If a line of the data below holds the word "computer", list it.

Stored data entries
* * * * *

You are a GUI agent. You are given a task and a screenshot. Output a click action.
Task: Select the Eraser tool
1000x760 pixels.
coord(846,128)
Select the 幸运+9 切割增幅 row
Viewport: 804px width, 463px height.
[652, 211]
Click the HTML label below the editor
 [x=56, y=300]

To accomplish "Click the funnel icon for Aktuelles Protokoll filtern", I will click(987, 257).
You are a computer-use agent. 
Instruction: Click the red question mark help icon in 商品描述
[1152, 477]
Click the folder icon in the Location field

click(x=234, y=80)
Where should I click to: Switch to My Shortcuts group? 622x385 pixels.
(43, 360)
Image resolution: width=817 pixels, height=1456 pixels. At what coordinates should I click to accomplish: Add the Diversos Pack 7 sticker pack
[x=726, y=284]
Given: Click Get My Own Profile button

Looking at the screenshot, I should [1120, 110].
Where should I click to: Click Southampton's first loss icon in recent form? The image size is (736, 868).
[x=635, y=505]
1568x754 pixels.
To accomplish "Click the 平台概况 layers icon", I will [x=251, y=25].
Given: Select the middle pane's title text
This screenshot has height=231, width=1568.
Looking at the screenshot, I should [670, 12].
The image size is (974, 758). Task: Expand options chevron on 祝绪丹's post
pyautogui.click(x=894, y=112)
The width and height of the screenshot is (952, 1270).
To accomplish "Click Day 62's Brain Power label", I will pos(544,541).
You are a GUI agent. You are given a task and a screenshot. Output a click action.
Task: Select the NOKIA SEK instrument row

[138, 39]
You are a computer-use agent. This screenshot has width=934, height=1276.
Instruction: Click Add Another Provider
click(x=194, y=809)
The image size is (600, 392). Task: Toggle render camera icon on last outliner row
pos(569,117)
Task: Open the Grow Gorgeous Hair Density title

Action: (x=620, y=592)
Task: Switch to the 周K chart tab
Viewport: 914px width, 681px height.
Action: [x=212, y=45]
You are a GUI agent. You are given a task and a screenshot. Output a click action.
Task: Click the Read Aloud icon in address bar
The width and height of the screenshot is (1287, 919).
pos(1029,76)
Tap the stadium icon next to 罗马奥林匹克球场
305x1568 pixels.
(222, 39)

* * * * *

*Solution for this problem*:
You are a computer-use agent. 
You are a computer-use agent. This screenshot has width=934, height=1276.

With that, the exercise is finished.